O efeito desse modelo de intolerância religiosa politicamente apresenta-
se, com o passar do tempo, como um grande complicador. Se conquistar um
povo é também submetê-lo às leis e a religião do conquistador, isso já nos
alerta que essa relação não será de modo algum de fácil identidade.
Os povos conquistados possuíam uma identificação territorial, religiosa e
política, e mesmo sendo afastados de seu território, como é o caso dos judeus,
a unidade política e religiosa, os mantinha vivos na esperança de reconquistar
o seu território e ali prosseguir com o culto ao seu deus e a sua regulação
política e social.
Submeter política e religiosamente um povo conquistado apresentou-se
ao longo da história como um grande problema.
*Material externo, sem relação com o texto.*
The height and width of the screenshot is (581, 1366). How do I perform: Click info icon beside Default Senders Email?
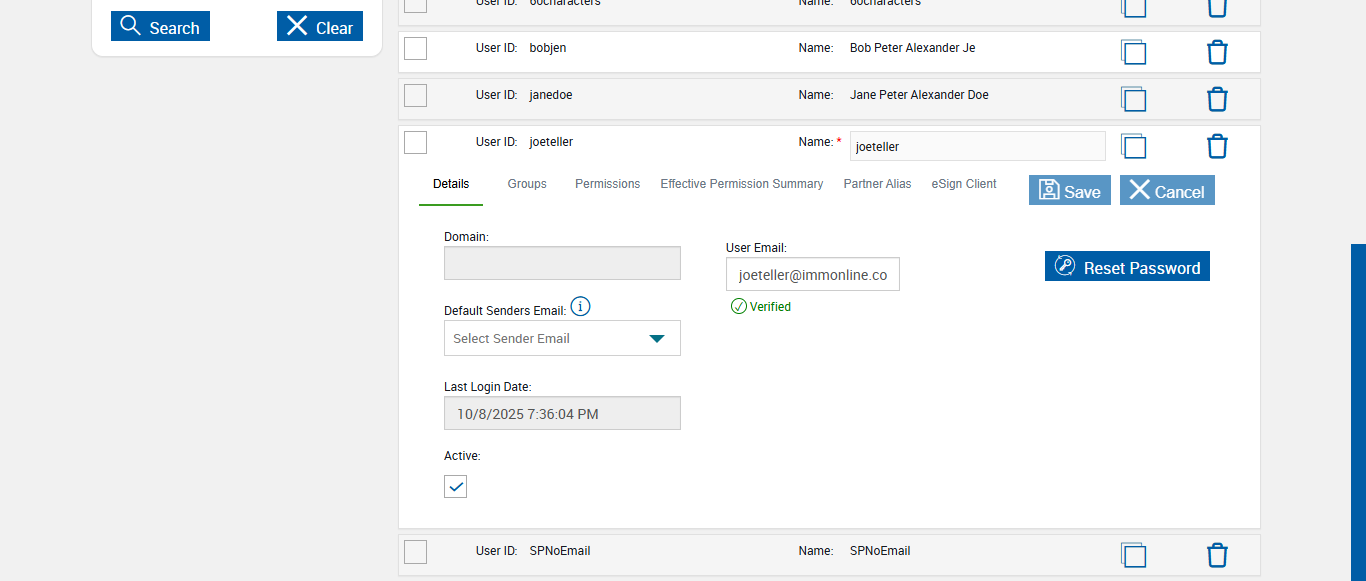point(580,306)
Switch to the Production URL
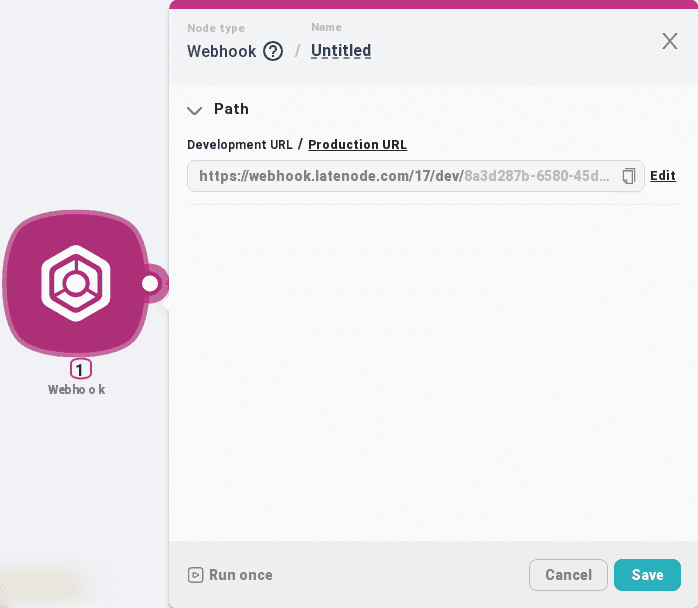Viewport: 698px width, 608px height. [357, 145]
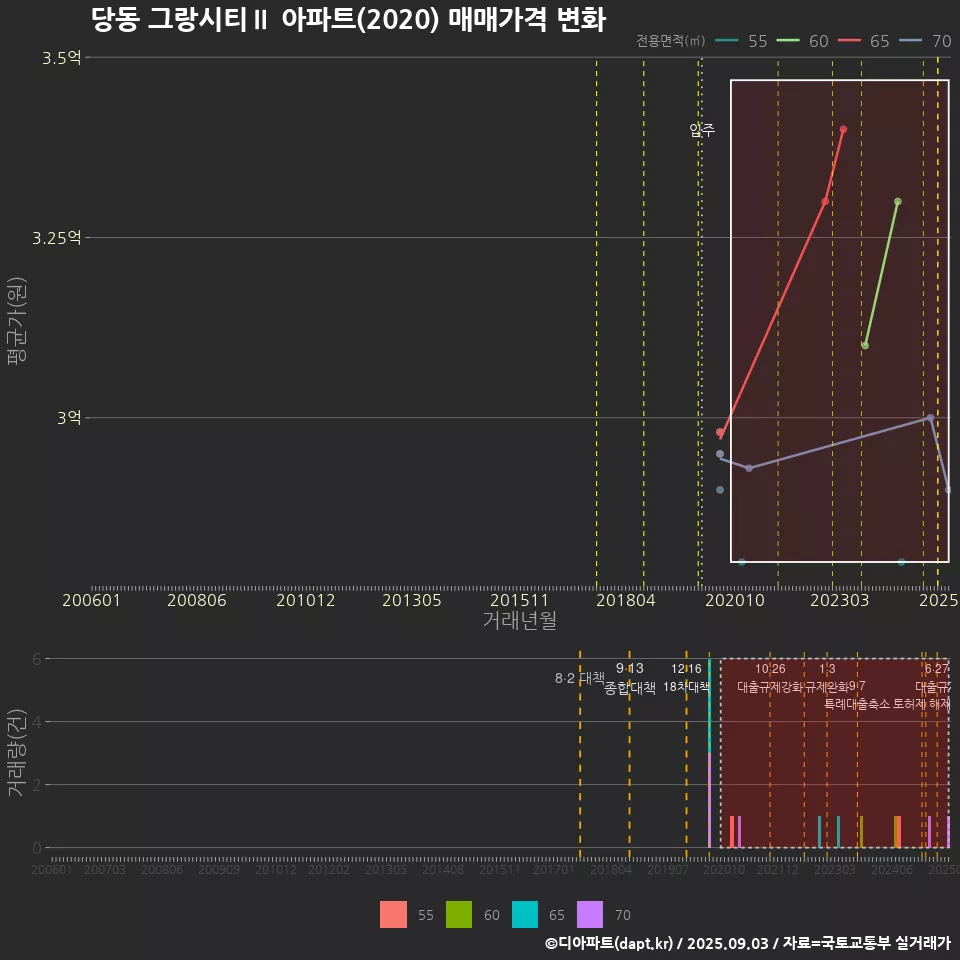Image resolution: width=960 pixels, height=960 pixels.
Task: Click the upper green 60 line data point
Action: 897,201
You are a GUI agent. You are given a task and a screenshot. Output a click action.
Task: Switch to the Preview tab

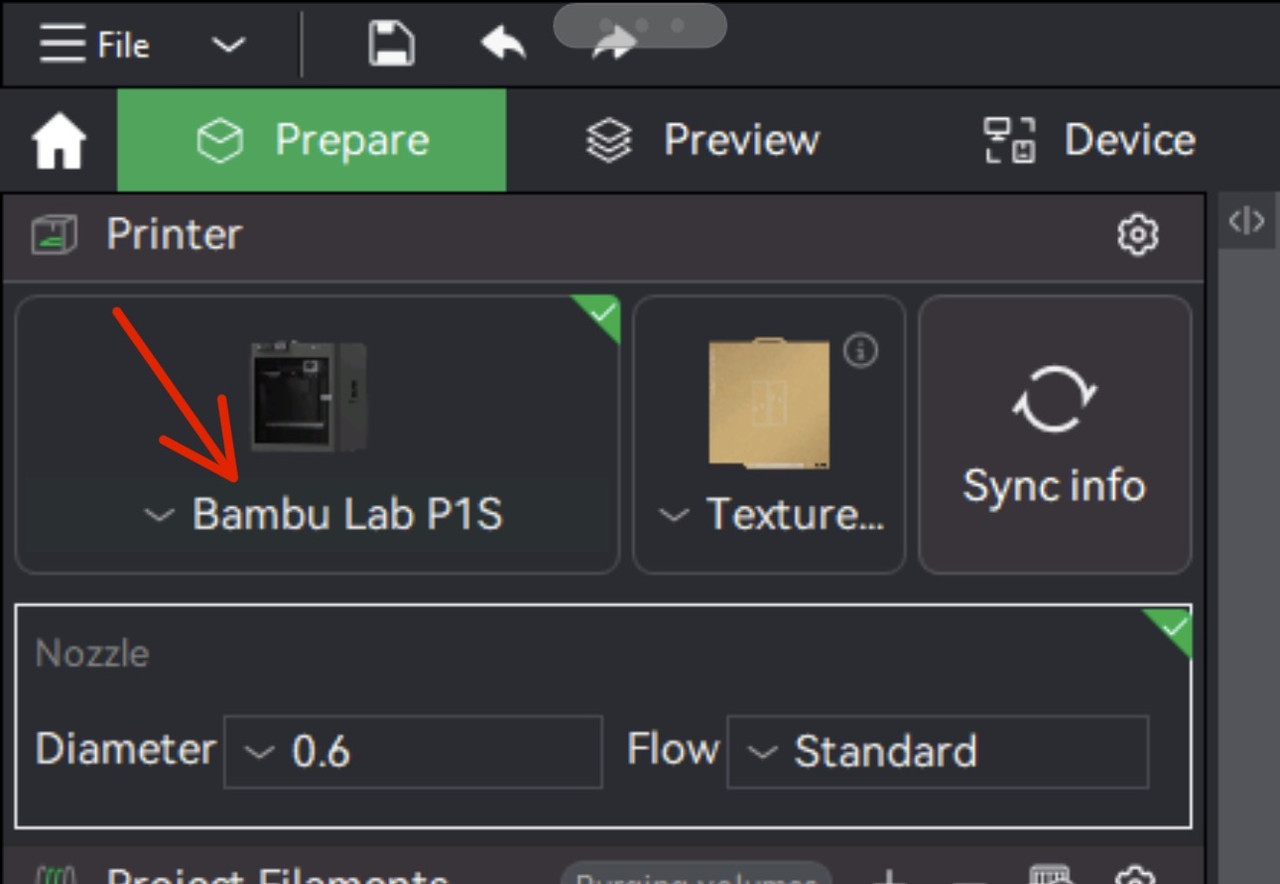pyautogui.click(x=703, y=140)
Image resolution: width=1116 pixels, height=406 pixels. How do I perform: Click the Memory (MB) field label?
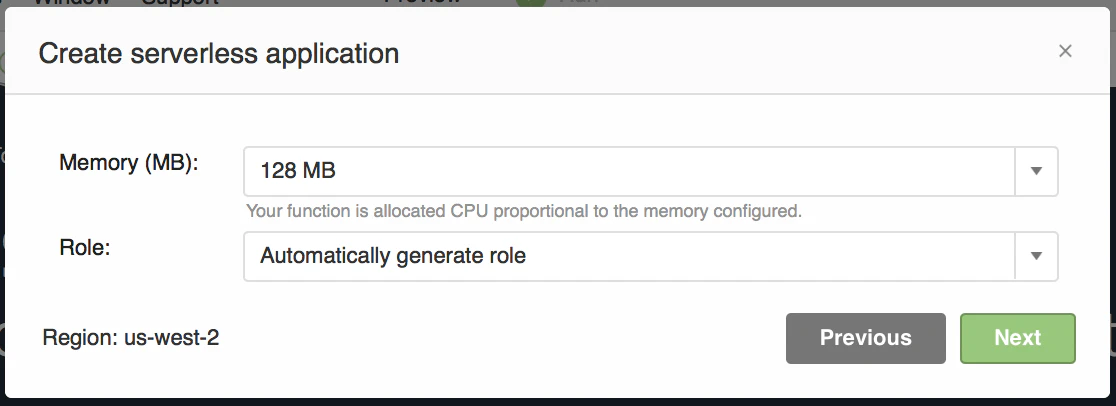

Se dois deuses não podem
coexistir por tratar-se de religiões nacionais, um teria que dar lugar ao outro. As
resistências aí eram ferozes, o que provocava um estado de conflito
permanente, afinal o discurso teológico é o discurso político. Isso tornava esse
modelo de religião complexo de ser sustentado quando um Estado possuía
objetivos conquistadores. Rousseau reconhece esse problema:
As religiões nacionais são úteis ao Estado como partes de sua constituição, isso é incontestável, mas elas são nocivas ao gênero humano e mesmo ao Estado, em um outro sentido85
84 Ibidem. 85 Idem. Cartas escritas da montanha. São Paulo: Editora Unesp\ EDUC. , p. 170.
38
Por conta dessas objeções sobre a pacificação dos povos, observamos
o advento de uma nova forma de religião nacional, o modelo romano.
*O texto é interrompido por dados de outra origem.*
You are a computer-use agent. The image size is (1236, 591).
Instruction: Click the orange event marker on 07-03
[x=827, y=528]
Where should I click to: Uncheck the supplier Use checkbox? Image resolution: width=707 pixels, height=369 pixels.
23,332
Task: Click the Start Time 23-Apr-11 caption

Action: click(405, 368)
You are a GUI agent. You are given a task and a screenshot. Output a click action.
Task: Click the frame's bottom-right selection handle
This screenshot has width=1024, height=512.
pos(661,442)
Os romanos trazem em sua experiência de conquista um ponto de referência
novo com relação aos demais povos antigos, até mesmo os gregos. Ao
contrário dos gregos, os romanos não reconheciam nos deuses estrangeiros
semelhanças entre os seus deuses e os deles, muito pelo contrario, os
romanos usavam de uma espécie de diplomacia para com esses deuses, os
convidando a fazer parte de seus inúmeros espaços territoriais. Este será o
tema abordado a seguir.
1.4. A experiência romana como religião nacional
Para entender a modificação na relação dos romanos entre a religião e o
Estado, voltaremos a Fustel, para nos apresentar a base dessa transformação.
Em sua análise da formação dos estados greco romanos e de sua inseparável
fusão com a religião, Fustel destaca alguns pontos fundamentais. Citaremos
aqui dois desses pontos.
O primeiro é que para os romanos e os gregos o processo religioso que
resulta na formação do Estado parece seguir a mesma ordem. Antes da
religião se configurar como uma religião de Estado, ela nada mais era do que
uma religião doméstica, um culto particular destinado a membros daquela
família.
Uma vez que há a expansão das relações entre as tribos, e o seu
aumento populacional, gera-se um grande problema com relação aos cultos: a
quem agora se deve obedecer em matéria divina, uma vez que as relações
incestuosas foram proibidas86. Seria necessário buscar em outros clãs os
parceiros para a constituição das famílias. Como cada agrupamento possui um
deus doméstico e um culto, o seu fogo permanece sempre aceso dentro dos
seus lares. O conflito seria iminente entre os deuses, não seria possível cultuar
um sem abandonar o outro.
86 COULANGES. F. A cidade antiga. São Paulo: EDAMERIS, 1961. P. 55 e 56.
39
O segundo ponto é a ideia de um Deus comum entre os grupos87, sem
que com isso fossem obrigados a abandonar os seus deuses domésticos,
pacificou os conflitos no Estado e deu a esses grupos um ponto referencial de
unidade. A religião agora passou da ordem doméstica para a ordem pública,
ganhou corpo enquanto religião da cidade.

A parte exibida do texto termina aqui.